Start of Available data

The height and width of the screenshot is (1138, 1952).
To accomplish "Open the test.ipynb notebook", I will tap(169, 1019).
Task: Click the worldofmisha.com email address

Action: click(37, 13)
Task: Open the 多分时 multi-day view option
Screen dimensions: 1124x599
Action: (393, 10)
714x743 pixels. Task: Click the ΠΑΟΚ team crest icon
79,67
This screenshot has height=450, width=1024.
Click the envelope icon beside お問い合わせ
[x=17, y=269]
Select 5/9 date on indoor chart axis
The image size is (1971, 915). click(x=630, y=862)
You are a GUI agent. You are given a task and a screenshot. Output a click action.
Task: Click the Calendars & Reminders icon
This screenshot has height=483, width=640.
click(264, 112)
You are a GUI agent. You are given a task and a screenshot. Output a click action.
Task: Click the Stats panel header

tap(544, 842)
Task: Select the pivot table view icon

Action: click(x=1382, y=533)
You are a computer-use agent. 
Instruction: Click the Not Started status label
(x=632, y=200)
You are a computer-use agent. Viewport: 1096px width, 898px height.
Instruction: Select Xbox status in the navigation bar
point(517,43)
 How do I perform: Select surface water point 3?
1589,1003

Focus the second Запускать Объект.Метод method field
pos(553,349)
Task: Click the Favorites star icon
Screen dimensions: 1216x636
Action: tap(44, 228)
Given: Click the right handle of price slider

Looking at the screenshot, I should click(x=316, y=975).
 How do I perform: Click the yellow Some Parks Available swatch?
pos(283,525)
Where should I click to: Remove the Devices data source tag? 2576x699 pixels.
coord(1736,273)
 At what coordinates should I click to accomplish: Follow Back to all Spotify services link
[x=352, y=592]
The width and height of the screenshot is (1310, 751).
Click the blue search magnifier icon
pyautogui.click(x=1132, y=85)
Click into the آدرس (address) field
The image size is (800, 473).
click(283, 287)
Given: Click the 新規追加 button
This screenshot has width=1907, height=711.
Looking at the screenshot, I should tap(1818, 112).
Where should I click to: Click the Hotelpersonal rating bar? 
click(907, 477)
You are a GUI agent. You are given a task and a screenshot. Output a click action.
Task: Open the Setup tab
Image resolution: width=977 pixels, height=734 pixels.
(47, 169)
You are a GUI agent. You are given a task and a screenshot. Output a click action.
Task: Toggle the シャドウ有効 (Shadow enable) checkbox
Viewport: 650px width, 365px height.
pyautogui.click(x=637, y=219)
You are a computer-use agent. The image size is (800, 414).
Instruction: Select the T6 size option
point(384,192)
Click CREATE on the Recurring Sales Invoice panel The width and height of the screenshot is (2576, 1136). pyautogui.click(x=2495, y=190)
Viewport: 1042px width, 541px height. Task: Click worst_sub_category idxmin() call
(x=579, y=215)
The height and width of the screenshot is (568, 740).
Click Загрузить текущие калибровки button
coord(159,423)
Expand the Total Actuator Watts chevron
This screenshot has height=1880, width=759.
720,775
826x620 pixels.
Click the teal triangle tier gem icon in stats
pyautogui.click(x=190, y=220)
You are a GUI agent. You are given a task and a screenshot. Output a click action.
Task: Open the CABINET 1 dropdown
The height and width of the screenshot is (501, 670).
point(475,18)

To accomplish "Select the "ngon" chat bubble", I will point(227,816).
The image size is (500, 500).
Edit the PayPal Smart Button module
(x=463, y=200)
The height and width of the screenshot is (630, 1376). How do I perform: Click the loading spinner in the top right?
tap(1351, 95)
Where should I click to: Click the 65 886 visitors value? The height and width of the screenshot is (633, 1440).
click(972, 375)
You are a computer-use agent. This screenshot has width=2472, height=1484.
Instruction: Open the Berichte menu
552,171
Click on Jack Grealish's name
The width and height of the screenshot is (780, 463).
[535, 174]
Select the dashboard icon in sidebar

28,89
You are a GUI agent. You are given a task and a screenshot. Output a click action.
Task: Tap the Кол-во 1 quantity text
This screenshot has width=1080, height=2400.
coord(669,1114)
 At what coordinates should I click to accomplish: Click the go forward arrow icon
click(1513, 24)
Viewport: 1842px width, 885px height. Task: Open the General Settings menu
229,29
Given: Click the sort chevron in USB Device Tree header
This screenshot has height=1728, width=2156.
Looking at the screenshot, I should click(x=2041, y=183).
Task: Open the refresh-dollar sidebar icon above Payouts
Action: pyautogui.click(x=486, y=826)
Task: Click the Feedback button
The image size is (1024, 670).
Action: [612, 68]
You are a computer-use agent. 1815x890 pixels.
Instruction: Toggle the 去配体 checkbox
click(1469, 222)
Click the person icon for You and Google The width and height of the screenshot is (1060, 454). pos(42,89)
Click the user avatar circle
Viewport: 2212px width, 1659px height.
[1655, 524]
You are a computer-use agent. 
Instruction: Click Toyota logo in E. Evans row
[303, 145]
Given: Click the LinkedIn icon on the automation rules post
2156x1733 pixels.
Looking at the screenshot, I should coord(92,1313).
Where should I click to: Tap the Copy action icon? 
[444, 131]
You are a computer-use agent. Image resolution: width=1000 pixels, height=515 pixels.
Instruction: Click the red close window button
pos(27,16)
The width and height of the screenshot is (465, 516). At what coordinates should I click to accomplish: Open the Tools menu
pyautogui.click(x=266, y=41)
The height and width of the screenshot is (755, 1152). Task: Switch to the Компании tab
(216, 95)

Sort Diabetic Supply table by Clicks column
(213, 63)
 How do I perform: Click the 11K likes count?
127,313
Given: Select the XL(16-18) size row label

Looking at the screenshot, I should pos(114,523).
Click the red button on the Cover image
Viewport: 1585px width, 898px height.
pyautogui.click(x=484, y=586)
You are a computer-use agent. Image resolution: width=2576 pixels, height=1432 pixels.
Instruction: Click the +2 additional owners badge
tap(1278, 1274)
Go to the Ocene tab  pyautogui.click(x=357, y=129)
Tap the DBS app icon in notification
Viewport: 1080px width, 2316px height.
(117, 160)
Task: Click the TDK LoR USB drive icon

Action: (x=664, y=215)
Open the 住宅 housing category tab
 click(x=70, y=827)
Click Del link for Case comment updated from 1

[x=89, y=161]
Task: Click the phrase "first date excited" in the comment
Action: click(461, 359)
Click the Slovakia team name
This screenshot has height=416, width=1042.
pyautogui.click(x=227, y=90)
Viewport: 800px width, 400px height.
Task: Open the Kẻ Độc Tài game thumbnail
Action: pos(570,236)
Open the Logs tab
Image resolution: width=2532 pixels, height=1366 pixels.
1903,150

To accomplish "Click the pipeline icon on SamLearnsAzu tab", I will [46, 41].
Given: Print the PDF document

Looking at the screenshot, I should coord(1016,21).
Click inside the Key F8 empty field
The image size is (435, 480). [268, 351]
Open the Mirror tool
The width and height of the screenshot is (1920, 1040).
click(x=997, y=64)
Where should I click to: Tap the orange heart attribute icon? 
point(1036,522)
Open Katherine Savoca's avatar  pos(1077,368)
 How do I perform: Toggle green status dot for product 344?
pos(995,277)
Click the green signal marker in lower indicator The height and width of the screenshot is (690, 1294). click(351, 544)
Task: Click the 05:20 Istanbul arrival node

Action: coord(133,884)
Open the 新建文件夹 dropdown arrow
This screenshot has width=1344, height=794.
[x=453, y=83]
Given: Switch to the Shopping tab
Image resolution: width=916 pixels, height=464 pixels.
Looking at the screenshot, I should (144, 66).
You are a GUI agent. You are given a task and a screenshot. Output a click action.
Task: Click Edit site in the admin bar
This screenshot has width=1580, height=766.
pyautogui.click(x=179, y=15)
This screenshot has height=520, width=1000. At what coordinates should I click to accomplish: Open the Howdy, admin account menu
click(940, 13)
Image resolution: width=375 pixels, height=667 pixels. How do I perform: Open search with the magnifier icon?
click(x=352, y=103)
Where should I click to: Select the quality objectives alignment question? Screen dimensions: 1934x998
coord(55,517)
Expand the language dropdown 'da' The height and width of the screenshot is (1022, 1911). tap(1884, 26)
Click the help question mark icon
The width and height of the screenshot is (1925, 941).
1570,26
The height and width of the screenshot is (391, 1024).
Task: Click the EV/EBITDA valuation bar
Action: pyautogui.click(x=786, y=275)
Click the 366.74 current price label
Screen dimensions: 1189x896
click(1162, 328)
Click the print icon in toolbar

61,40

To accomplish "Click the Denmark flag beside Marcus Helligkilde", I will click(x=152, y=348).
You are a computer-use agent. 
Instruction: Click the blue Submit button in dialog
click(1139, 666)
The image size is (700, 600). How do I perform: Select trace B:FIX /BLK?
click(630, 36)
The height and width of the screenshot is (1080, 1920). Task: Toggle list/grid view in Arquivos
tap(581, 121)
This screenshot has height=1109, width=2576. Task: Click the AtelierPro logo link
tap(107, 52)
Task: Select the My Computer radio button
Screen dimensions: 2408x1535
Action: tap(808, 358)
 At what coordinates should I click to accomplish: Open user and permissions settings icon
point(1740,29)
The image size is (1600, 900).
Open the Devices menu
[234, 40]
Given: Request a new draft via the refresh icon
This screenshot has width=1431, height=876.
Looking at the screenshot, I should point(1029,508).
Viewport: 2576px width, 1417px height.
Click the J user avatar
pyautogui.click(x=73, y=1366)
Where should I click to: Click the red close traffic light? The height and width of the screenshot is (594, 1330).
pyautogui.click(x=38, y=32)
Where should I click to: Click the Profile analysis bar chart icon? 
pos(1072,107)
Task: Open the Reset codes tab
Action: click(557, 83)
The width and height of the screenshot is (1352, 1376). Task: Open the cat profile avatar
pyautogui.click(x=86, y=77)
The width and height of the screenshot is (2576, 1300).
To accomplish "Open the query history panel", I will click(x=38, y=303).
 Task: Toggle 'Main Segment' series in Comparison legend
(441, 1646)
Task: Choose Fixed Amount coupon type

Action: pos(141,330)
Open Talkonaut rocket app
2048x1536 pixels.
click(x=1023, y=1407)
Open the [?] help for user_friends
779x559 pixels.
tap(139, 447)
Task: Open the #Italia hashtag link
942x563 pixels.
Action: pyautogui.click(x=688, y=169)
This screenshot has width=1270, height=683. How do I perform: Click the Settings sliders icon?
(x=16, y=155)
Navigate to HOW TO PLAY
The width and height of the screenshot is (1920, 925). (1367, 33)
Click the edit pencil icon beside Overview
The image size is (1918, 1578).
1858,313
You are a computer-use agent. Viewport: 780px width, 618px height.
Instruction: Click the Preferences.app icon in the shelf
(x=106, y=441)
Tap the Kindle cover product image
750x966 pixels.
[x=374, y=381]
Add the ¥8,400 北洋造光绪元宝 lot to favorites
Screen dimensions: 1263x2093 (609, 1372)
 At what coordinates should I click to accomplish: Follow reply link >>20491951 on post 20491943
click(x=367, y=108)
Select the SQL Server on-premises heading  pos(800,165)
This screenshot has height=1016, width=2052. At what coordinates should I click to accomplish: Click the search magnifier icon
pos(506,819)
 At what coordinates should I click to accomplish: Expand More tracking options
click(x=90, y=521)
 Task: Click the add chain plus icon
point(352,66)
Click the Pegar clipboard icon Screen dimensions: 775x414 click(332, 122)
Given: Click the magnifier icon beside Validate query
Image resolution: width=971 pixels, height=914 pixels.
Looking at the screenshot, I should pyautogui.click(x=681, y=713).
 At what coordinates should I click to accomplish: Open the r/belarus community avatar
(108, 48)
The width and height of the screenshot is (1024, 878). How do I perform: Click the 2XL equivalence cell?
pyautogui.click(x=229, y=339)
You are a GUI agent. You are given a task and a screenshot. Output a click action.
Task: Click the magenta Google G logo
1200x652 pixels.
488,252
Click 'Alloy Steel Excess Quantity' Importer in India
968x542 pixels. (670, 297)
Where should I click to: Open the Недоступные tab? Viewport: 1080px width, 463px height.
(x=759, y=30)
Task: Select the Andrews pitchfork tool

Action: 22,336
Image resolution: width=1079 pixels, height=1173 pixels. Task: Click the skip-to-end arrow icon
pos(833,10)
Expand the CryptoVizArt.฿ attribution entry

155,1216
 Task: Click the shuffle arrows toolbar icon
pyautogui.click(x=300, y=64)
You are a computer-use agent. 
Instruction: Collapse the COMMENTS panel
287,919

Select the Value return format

End of Available data

- Problem requirements -
Copy out the items word for word, starting at the line that contains "Where should I click to: Open" and stopping at the end of the items.

- Expected output -
Where should I click to: Open the Недоступные tab? Viewport: 1080px width, 463px height.
(x=759, y=30)
Task: Select the Andrews pitchfork tool

Action: 22,336
Image resolution: width=1079 pixels, height=1173 pixels. Task: Click the skip-to-end arrow icon
pos(833,10)
Expand the CryptoVizArt.฿ attribution entry

155,1216
 Task: Click the shuffle arrows toolbar icon
pyautogui.click(x=300, y=64)
You are a computer-use agent. 
Instruction: Collapse the COMMENTS panel
287,919

Select the Value return format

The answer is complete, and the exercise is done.